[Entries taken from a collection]

══════════

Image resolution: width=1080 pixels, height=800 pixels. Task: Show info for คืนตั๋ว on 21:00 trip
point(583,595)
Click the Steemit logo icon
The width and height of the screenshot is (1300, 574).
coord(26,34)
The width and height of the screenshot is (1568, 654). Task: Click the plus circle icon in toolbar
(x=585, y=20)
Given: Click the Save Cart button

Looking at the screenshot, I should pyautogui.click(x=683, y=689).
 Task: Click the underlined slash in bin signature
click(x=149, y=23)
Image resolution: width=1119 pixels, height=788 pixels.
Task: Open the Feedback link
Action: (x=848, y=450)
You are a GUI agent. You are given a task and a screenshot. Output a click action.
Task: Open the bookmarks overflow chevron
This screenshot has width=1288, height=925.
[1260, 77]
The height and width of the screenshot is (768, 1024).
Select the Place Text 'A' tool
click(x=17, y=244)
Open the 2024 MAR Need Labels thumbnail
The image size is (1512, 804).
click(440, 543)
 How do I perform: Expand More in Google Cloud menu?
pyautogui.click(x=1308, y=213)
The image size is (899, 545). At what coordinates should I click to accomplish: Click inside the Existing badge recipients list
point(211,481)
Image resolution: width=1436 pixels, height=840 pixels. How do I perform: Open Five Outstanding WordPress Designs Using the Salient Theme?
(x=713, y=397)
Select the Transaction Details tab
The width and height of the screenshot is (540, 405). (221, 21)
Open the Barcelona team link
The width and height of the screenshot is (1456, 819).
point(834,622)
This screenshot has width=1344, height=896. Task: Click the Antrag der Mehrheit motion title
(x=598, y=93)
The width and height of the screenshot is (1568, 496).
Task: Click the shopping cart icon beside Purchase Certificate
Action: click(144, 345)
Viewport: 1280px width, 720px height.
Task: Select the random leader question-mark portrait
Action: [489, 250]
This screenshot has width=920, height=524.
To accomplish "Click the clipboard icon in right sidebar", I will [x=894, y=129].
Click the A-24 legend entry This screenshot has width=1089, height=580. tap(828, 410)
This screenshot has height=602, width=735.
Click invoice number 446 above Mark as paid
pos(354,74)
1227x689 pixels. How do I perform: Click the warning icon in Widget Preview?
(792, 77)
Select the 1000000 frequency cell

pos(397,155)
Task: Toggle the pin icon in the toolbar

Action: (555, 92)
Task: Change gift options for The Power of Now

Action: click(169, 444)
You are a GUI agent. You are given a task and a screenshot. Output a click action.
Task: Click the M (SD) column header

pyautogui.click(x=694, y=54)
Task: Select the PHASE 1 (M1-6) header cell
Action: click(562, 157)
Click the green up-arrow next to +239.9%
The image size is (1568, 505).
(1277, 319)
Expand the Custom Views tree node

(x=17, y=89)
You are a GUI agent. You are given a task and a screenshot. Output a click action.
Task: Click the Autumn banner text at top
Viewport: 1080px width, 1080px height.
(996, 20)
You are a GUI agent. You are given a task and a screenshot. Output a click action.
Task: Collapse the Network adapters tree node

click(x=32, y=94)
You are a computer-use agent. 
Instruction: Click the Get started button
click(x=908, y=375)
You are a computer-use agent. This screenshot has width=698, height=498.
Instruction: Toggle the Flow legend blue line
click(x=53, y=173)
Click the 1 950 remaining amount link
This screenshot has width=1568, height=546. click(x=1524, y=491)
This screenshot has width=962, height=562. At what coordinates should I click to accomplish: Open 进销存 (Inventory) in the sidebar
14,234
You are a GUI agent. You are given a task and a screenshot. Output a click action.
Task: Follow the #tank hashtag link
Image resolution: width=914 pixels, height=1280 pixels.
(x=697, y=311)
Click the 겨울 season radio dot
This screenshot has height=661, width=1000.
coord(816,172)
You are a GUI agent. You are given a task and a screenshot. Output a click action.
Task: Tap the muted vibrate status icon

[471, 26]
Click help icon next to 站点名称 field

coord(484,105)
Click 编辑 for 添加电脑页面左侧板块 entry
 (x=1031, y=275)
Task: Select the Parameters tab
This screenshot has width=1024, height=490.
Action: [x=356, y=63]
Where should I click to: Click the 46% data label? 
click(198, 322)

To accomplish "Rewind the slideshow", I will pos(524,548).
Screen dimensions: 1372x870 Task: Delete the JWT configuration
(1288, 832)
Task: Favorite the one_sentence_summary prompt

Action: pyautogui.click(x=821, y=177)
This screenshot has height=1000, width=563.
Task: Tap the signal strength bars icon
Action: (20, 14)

══════════

### To do
Extract each entry in full and write it down exactly.

### Task output
Image resolution: width=1080 pixels, height=800 pixels. Task: Show info for คืนตั๋ว on 21:00 trip
point(583,595)
Click the Steemit logo icon
The width and height of the screenshot is (1300, 574).
coord(26,34)
The width and height of the screenshot is (1568, 654). Task: Click the plus circle icon in toolbar
(x=585, y=20)
Given: Click the Save Cart button

Looking at the screenshot, I should pyautogui.click(x=683, y=689).
 Task: Click the underlined slash in bin signature
click(x=149, y=23)
Image resolution: width=1119 pixels, height=788 pixels.
Task: Open the Feedback link
Action: (x=848, y=450)
You are a GUI agent. You are given a task and a screenshot. Output a click action.
Task: Open the bookmarks overflow chevron
This screenshot has width=1288, height=925.
[1260, 77]
The height and width of the screenshot is (768, 1024).
Select the Place Text 'A' tool
click(x=17, y=244)
Open the 2024 MAR Need Labels thumbnail
The image size is (1512, 804).
click(440, 543)
 How do I perform: Expand More in Google Cloud menu?
pyautogui.click(x=1308, y=213)
The image size is (899, 545). At what coordinates should I click to accomplish: Click inside the Existing badge recipients list
point(211,481)
Image resolution: width=1436 pixels, height=840 pixels. How do I perform: Open Five Outstanding WordPress Designs Using the Salient Theme?
(x=713, y=397)
Select the Transaction Details tab
The width and height of the screenshot is (540, 405). (221, 21)
Open the Barcelona team link
The width and height of the screenshot is (1456, 819).
point(834,622)
This screenshot has width=1344, height=896. Task: Click the Antrag der Mehrheit motion title
(x=598, y=93)
The width and height of the screenshot is (1568, 496).
Task: Click the shopping cart icon beside Purchase Certificate
Action: click(144, 345)
Viewport: 1280px width, 720px height.
Task: Select the random leader question-mark portrait
Action: [489, 250]
This screenshot has width=920, height=524.
To accomplish "Click the clipboard icon in right sidebar", I will [x=894, y=129].
Click the A-24 legend entry This screenshot has width=1089, height=580. tap(828, 410)
This screenshot has height=602, width=735.
Click invoice number 446 above Mark as paid
pos(354,74)
1227x689 pixels. How do I perform: Click the warning icon in Widget Preview?
(792, 77)
Select the 1000000 frequency cell

pos(397,155)
Task: Toggle the pin icon in the toolbar

Action: (555, 92)
Task: Change gift options for The Power of Now

Action: click(169, 444)
You are a GUI agent. You are given a task and a screenshot. Output a click action.
Task: Click the M (SD) column header

pyautogui.click(x=694, y=54)
Task: Select the PHASE 1 (M1-6) header cell
Action: click(562, 157)
Click the green up-arrow next to +239.9%
The image size is (1568, 505).
(1277, 319)
Expand the Custom Views tree node

(x=17, y=89)
You are a GUI agent. You are given a task and a screenshot. Output a click action.
Task: Click the Autumn banner text at top
Viewport: 1080px width, 1080px height.
(996, 20)
You are a GUI agent. You are given a task and a screenshot. Output a click action.
Task: Collapse the Network adapters tree node

click(x=32, y=94)
You are a computer-use agent. 
Instruction: Click the Get started button
click(x=908, y=375)
You are a computer-use agent. This screenshot has width=698, height=498.
Instruction: Toggle the Flow legend blue line
click(x=53, y=173)
Click the 1 950 remaining amount link
This screenshot has width=1568, height=546. click(x=1524, y=491)
This screenshot has width=962, height=562. At what coordinates should I click to accomplish: Open 进销存 (Inventory) in the sidebar
14,234
You are a GUI agent. You are given a task and a screenshot. Output a click action.
Task: Follow the #tank hashtag link
Image resolution: width=914 pixels, height=1280 pixels.
(x=697, y=311)
Click the 겨울 season radio dot
This screenshot has height=661, width=1000.
coord(816,172)
You are a GUI agent. You are given a task and a screenshot. Output a click action.
Task: Tap the muted vibrate status icon

[471, 26]
Click help icon next to 站点名称 field

coord(484,105)
Click 编辑 for 添加电脑页面左侧板块 entry
 (x=1031, y=275)
Task: Select the Parameters tab
This screenshot has width=1024, height=490.
Action: [x=356, y=63]
Where should I click to: Click the 46% data label? 
click(198, 322)

To accomplish "Rewind the slideshow", I will pos(524,548).
Screen dimensions: 1372x870 Task: Delete the JWT configuration
(1288, 832)
Task: Favorite the one_sentence_summary prompt

Action: pyautogui.click(x=821, y=177)
This screenshot has height=1000, width=563.
Task: Tap the signal strength bars icon
Action: (20, 14)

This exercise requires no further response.